It’s been nearly four years since the Supreme Court mandated the legalization of same-sex marriage in all 50 states. And many employers are finally ready to commit on their new philosophy regarding domestic partner benefits coverage.
The trend of covering domestic partners began taking hold in the last two decades in response to the inability of same-sex couples to wed at the federal level. Only a few states were recognizing these marriages at the local level and employers felt a need to create uniformity and equitability for their employees in same-sex unions.
By the time same-sex marriage was legalized, the majority of employers were covering same-sex domestic partner relationships and many of those were even extending that coverage to opposite-sex domestic partner arrangements.
In the immediate aftermath of Obergefell v Hodges, most employers were reluctant to change domestic partner benefits with the rationale that employees can’t be expected to make marriage decisions so quickly simply because of a court ruling. In the last couple years however, employers have been increasingly revisiting the necessity to cover same-sex domestic partner coverage with many abandoning the provision – which can add up to 1% to their healthcare budgets.
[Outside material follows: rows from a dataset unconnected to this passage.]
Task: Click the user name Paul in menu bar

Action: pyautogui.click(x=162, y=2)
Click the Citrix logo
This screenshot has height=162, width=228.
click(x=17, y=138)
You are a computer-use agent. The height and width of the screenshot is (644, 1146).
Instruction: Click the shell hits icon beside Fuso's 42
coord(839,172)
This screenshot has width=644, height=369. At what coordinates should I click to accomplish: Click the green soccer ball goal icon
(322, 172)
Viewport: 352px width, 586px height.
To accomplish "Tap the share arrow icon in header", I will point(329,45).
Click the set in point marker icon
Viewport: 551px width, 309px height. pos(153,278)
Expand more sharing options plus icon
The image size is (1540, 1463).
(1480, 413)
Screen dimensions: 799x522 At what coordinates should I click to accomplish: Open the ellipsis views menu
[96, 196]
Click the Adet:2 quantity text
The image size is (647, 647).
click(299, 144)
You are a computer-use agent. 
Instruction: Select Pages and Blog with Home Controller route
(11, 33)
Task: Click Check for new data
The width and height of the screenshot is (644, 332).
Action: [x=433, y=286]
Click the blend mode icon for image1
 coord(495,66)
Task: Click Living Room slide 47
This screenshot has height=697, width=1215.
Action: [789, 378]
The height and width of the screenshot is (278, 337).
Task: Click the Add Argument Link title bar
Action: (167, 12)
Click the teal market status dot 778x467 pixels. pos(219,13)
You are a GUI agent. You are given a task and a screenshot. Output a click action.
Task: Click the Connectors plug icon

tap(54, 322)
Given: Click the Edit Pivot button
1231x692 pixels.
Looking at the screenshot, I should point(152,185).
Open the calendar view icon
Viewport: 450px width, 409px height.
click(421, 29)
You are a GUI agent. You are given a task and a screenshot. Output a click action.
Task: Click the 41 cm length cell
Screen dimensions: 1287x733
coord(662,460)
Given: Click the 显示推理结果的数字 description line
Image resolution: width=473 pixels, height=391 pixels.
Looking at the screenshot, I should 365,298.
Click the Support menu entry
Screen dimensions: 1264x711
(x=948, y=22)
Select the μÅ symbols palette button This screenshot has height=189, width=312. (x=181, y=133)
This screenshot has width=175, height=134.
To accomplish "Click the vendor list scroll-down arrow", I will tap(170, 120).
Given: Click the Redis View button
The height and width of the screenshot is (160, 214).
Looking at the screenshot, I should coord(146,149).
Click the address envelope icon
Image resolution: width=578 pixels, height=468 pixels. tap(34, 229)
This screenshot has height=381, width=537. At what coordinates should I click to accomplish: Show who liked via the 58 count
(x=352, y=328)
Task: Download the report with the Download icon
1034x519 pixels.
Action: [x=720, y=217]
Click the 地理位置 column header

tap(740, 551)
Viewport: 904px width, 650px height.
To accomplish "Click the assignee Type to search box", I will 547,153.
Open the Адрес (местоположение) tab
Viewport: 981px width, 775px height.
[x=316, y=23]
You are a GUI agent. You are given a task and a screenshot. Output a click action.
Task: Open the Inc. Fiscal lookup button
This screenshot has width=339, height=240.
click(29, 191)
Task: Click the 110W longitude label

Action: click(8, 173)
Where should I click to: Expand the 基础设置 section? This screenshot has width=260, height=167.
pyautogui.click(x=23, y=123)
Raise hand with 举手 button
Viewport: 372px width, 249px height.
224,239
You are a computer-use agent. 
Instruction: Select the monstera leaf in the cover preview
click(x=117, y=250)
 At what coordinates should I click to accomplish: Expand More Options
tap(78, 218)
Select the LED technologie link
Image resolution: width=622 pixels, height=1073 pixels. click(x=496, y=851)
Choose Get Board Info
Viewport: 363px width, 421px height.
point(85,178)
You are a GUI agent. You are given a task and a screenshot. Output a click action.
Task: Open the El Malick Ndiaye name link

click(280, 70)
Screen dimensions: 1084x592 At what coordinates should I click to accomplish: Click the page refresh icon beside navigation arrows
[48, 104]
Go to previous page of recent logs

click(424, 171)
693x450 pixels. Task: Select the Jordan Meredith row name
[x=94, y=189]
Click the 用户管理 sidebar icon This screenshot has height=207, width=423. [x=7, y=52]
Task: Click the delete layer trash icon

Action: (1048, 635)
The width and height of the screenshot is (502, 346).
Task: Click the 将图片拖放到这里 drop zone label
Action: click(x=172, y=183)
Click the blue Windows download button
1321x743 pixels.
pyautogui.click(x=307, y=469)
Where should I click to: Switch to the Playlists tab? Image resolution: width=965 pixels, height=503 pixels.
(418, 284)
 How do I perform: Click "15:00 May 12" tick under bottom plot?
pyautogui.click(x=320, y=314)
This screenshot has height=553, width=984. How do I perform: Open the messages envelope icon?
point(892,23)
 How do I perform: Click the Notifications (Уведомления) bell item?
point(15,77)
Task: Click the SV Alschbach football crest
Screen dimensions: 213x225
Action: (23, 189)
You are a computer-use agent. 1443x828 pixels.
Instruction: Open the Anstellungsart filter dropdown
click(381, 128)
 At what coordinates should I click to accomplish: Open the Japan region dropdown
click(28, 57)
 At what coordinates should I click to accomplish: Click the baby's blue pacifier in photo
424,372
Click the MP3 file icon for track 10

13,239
Those who have decided to continue, have overwhelmingly elected to expand coverage to opposite-sex domestic partners for fear that the policy covering only same-sex unions would now be discriminatory towards heterosexual couples given the legality of marriage for all.
Outside of certain progressive industries, (legal, tech) it is becoming increasingly less common to see any domestic partner coverage. And even in the legal industry we are seeing some movement away from this benefit. If this an area you have not recently explored or wanted to wait a couple years to see how trends shake out, now is the time to revisit.